I realize we aren't on this trip, YET! But that we are going still feels miraculous to me. I did the math the other night and realized I have wanted this trip to Taiwan with my children for longer than I wanted to be a professional ballerina. This is the fulfillment of an 18 year desire. I feel so blessed and humbled.
When we bought the tickets months ago, Q cautioned that we needed to all be healthy and strong to maximize our time in Taiwan. His health on vacation paranoia stems from the illness that plagued a trip to California 5 years ago, our trip to Florida a year and a half ago, and even little weekend trips to Salt Lake that we plan and get excited about.
Unlike those other trips, however, this one was not planned for the height of the flu season. And we were coming out of our healthiest winter ever. I remember his cautioning us to stay healthy, and as I looked at the kids, I almost couldn't imagine us being anything BUT healthy, we had been healthy for so long.
Wow, as this trip has approached, I've been amazed at how the OPPOSITE is true! The closer it gets, the sicker we are, it seems. I was ill for essentially ALL of July, culminating in a diagnosis of walking pneumonia and my first prescription of antibiotics I remember taking, ever. The coughing from the pneumonia resulted in rib issues, and as those were healing, I put my lower back out. On the mend from that, my neck has gone out, and I feel I'm running out of time to heal.
But it's not just me. Q is on antibiotics, Weese has just finished her course of them, Stew is making his way through, and last week, in addition to the massages and trips to the chiropractor just to keep us functional, we took Big Bro in to the doc for issues not related to coughing and congestion. Of course, were we not leaving so soon, outside of myself, perhaps no one would be on antibiotics because we'd have more patience with things running their course. But we have been SICK, and sore, and tired and depleted in ways and in volumes I almost feel our family has never dealt with.

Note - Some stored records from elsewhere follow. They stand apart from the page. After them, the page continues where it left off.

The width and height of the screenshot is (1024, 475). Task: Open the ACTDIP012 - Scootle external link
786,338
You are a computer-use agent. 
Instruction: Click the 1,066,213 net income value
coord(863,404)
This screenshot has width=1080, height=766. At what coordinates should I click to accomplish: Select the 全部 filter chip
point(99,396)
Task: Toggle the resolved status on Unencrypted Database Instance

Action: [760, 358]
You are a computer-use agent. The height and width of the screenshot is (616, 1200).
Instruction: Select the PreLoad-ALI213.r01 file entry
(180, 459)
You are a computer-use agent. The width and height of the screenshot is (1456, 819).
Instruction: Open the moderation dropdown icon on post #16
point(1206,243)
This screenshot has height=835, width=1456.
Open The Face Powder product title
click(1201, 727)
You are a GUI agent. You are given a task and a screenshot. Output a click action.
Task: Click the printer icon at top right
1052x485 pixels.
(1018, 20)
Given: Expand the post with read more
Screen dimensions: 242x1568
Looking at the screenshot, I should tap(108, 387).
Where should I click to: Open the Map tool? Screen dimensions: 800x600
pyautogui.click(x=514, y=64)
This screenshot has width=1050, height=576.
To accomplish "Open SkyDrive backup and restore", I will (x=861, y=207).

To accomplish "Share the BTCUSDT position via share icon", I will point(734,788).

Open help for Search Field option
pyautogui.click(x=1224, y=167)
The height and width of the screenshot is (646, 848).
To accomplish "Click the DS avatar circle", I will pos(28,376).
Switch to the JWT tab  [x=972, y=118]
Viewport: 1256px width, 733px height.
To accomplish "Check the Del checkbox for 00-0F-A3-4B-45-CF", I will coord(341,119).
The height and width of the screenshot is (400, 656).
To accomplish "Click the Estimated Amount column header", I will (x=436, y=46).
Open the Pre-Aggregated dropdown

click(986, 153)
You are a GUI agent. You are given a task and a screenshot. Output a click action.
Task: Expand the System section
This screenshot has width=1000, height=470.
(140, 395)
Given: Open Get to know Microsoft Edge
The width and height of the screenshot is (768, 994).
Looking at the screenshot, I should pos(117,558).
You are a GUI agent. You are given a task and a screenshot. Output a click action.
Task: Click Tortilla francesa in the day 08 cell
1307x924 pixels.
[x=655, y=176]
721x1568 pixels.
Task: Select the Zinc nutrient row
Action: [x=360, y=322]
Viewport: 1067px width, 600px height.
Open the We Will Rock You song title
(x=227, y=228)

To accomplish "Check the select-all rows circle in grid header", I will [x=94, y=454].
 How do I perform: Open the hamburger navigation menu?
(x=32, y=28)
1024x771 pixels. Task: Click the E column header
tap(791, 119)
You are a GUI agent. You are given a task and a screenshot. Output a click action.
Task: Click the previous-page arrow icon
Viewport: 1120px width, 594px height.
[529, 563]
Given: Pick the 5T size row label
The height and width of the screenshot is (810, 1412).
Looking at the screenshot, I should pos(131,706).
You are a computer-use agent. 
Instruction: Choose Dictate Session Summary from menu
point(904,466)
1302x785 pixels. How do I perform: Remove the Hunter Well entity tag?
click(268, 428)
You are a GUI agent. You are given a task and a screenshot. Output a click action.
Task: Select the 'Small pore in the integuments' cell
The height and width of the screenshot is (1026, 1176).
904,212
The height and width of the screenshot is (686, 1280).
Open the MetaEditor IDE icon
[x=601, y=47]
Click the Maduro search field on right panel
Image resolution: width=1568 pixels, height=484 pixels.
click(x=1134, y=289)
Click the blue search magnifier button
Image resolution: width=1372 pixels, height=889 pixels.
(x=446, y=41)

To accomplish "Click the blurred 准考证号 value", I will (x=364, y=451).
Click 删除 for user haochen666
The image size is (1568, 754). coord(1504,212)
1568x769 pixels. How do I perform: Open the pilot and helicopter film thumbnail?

When Q told me we could buy the tickets to go so many months ago, I surprised both him and myself by wanting first to fast. I think getting something I've wanted for so long scared me a bit, and I wanted to make sure it was okay with God and not just me making His and Q's life miserable 'til I got what I wanted. The fast filled me with peace. As part of it, I also felt guided to the dates of our travel. I could not have anticipated what a blessing that fast and it's resulting peace would be. In the midst of our current health afflictions, I have thought to ask God, "Why!?" but I have been able to not despair. The peace has carried me. I have felt things STILL will be okay, WE will be okay because God will be with us. I suppose you don't get a miracle, even a miracle trip, until AFTER the trial of your faith.
Like all trials, God has provided a way to overcome. As we prepare the stuff to take, and more significantly, the house to leave in renters' hands, I have felt blessed to have wanted this trip for so long. Each time I felt that longing to take my family to Taiwan, I felt I needed to prepare. When it was so far off, I couldn't plan, couldn't buy clothes, or tickets, or do much of anything but prepare our home. I have been organizing and de-junking for years. I have organized and de-junked even the same places so many times, I wondered if my doing so was even related to going, or if my brain just psyched itself out to take on large, unpleasant organizational tasks. But now, as we have come down to the wire with so little health and strength to make it all happen, I have realized the enormous blessing of being so diligent for so long. The layers are thin. Though we have made 2 trips to the DI and have filled our recycling and trash cans every week for the last two or three, it has not taken all our time or energy, which is a HUGE blessing because we have so little of both. The house has packed up with relative ease, should unpack with relative ease and within a few hours, and we are getting a more peaceful home for our efforts. This seems like it's own little miracle. Maybe big miracles come after trials, but after little miracles too.